I consider this site to have participants that are pretty well informed about the local scene.

Makes me wonder what the numbers of the broader market would look like.

Somebody's picture

chickens and eggs

There's something of a catch-22 going on here. There are frequently complaints posted here about KNS coverage, but it seems somewhat irrational or unreasonable to expect improvements to be made without resources to pay for them. As knoxviews is a self-declared progressive site, it would seem that most here would be at least familiar with the notion that people should be paid a decent wage for their labor. Of course, the easy counter to all that is to ask why anyone would pay for something they don't like.

Glorious 20/20 hindsight suggests that the KNS and every other media outlet should never have given away their work for free online in the first place.

Nonetheless, for all you folks who checked the "no print or online subscription" box, I would ask why? As a follow-up I would ask, what, if anything, would cause you to switch and check one of the other options?

Russ's picture

Nonetheless, for all you

Nonetheless, for all you folks who checked the "no print or online subscription" box, I would ask why? As a follow-up I would ask, what, if anything, would cause you to switch and check one of the other options?

The price-to-content ratio is too high. Personally, I'd only be interested in local news and local business news. I don't follow sports, I don't usually read stories about crime or car accidents, and the op-ed pages at KNS have never been particularly compelling. Their local coverage is spotty, inconsistent, and often poorly written.
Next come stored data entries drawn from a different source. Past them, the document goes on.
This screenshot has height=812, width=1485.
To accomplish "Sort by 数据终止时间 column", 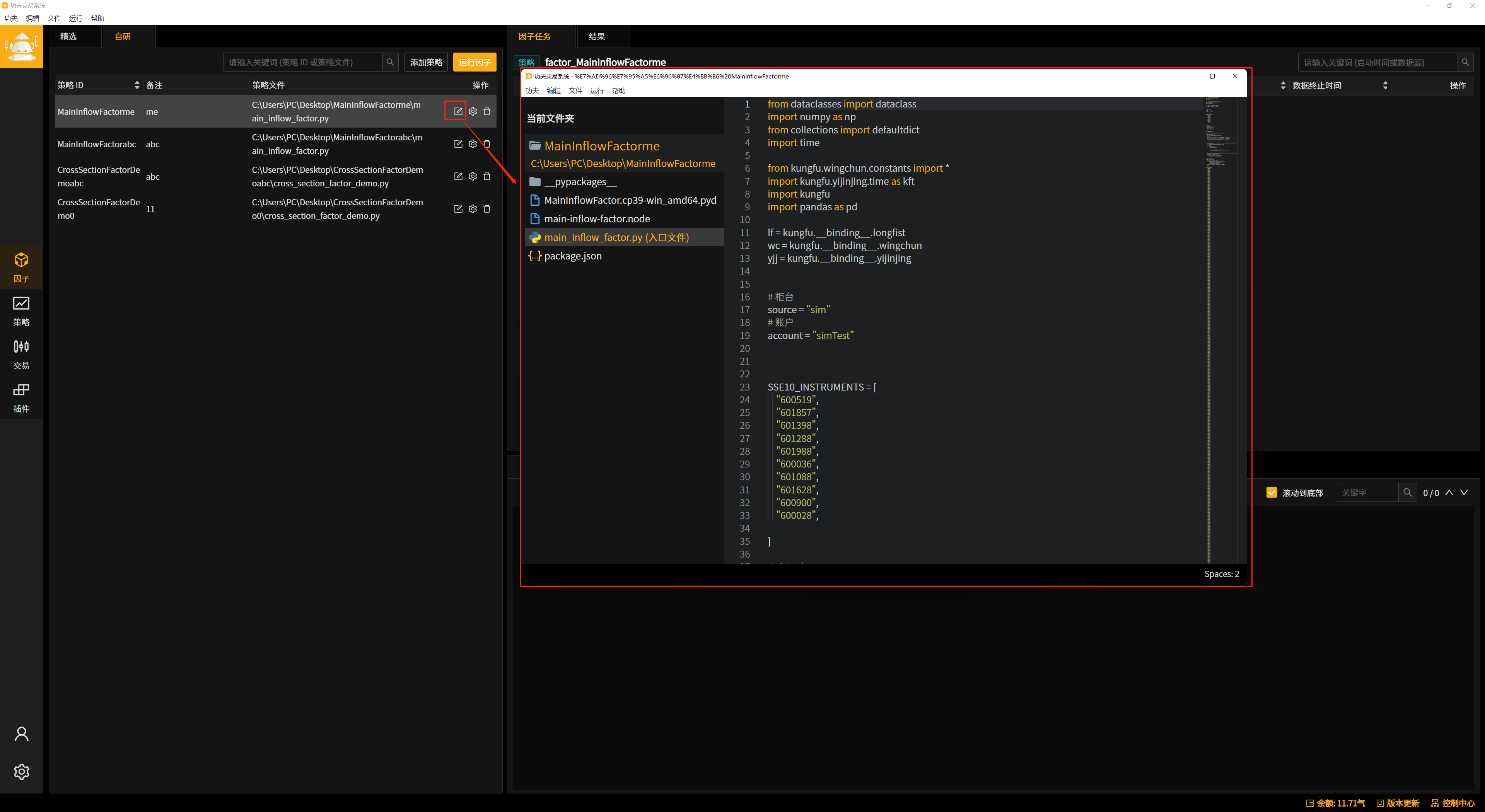I will click(1385, 85).
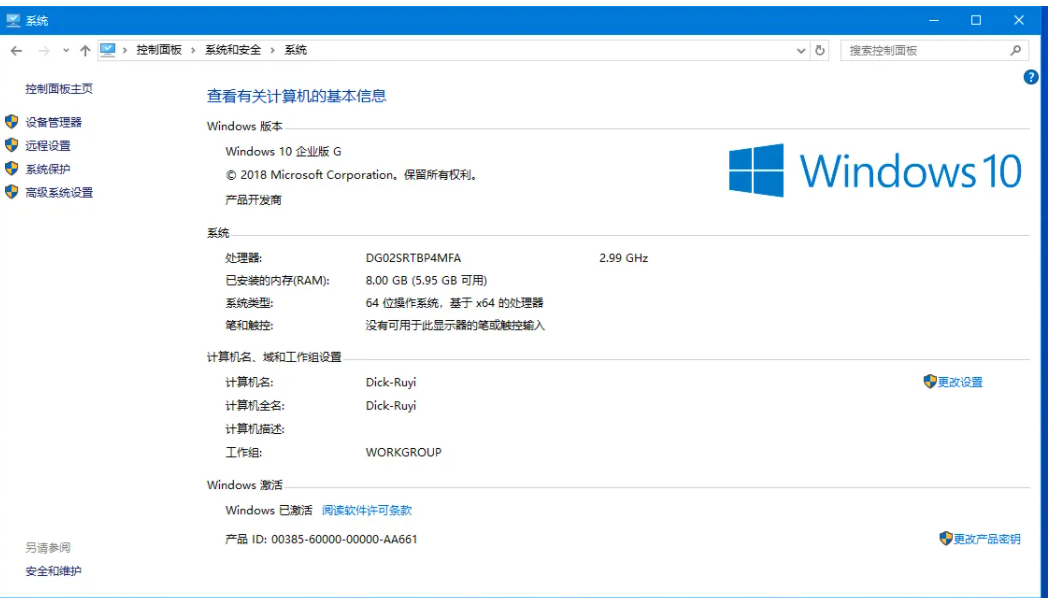Expand the chevron after 控制面板 breadcrumb
Image resolution: width=1048 pixels, height=598 pixels.
click(193, 50)
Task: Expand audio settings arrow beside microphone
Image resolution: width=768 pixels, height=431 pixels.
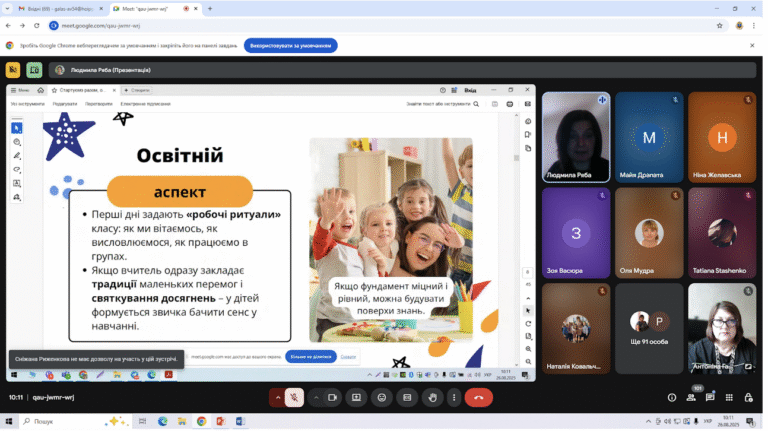Action: [x=278, y=398]
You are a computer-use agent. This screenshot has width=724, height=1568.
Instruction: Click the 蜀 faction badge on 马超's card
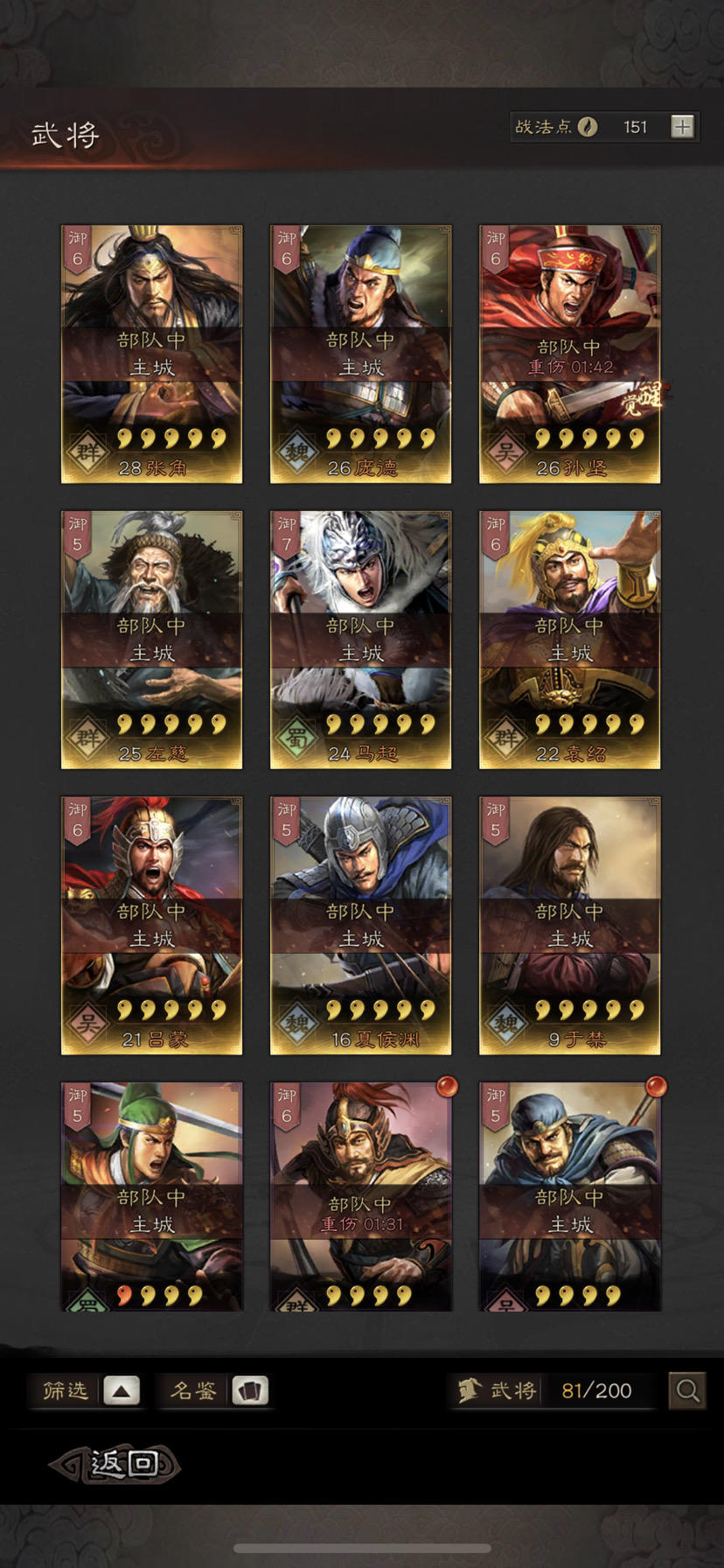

For $11.99 a month (their charge for online only), I'd expect a much better product. I subscribe to the Kindle edition of the Washington Post for that same amount, and it comes with no advertisements. KNS would have to either be a lot better or a lot cheaper for me to consider it.

Looking over the website just now, I saw very few stories behind the paywall that I'd bother reading.

Average Guy's picture

Reasons why;

Any and all things Baumgartner and lack of reporting on what the KCSO knew or didn’t know, sole sourcing a story using a wife in the middle of a divorce, the feet dragging on any substantive regarding Pilot, the paper’s arrangement with Pilot, not taking up stories because the author may not like the source, no challenges to McIntyre’s plans or administration, the Chamber’s influence and because I’m cheap, the price.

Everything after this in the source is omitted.